Brief: Make an exact copy of the lines from the one containing "Click the green-outlined mint price box" through the end of the material, including both ends but no pictures.

Data for this exercise:
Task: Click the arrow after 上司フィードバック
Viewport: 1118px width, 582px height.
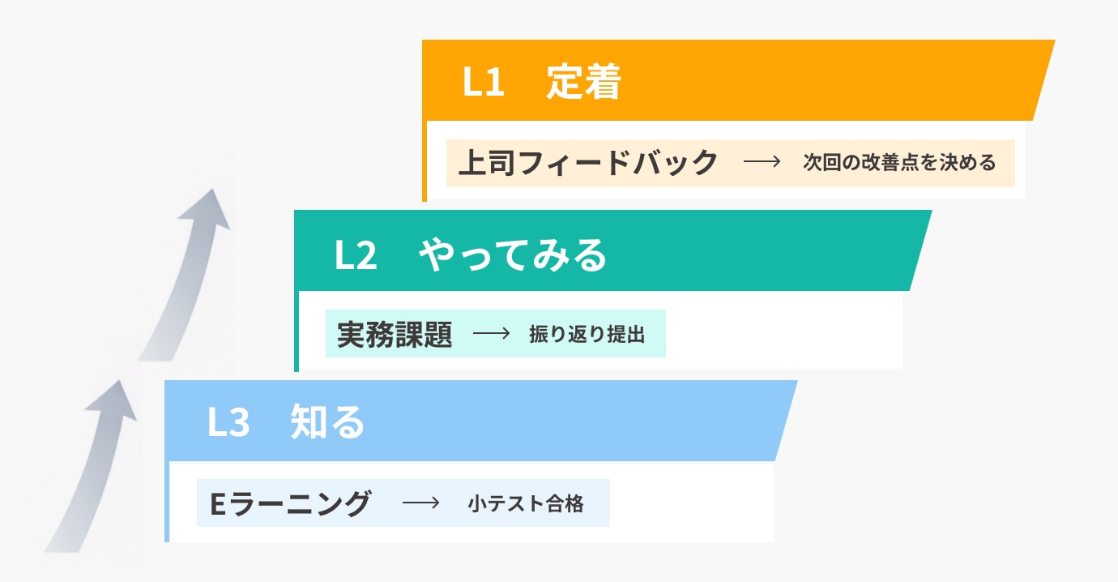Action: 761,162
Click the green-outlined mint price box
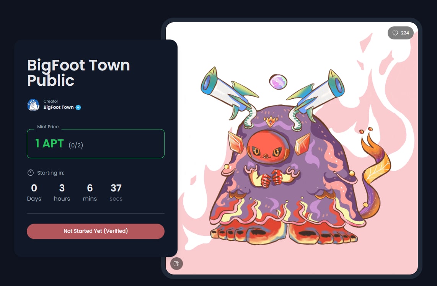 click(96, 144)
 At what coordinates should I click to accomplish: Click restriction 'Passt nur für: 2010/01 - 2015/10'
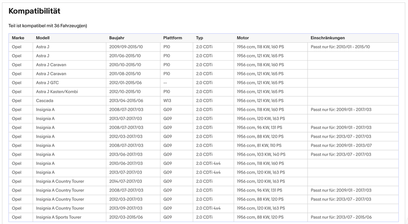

Response for this exercise:
Click the green-outlined mint price box
 click(96, 144)
 At what coordinates should I click to accomplish: Click restriction 'Passt nur für: 2010/01 - 2015/10'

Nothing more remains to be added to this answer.